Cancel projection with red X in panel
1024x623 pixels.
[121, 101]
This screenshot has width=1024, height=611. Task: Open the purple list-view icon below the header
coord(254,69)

*ASSIGNMENT*.
Each entry above needs to be duplicated verbatim.

*EXERCISE RESPONSE*.
Cancel projection with red X in panel
1024x623 pixels.
[121, 101]
This screenshot has width=1024, height=611. Task: Open the purple list-view icon below the header
coord(254,69)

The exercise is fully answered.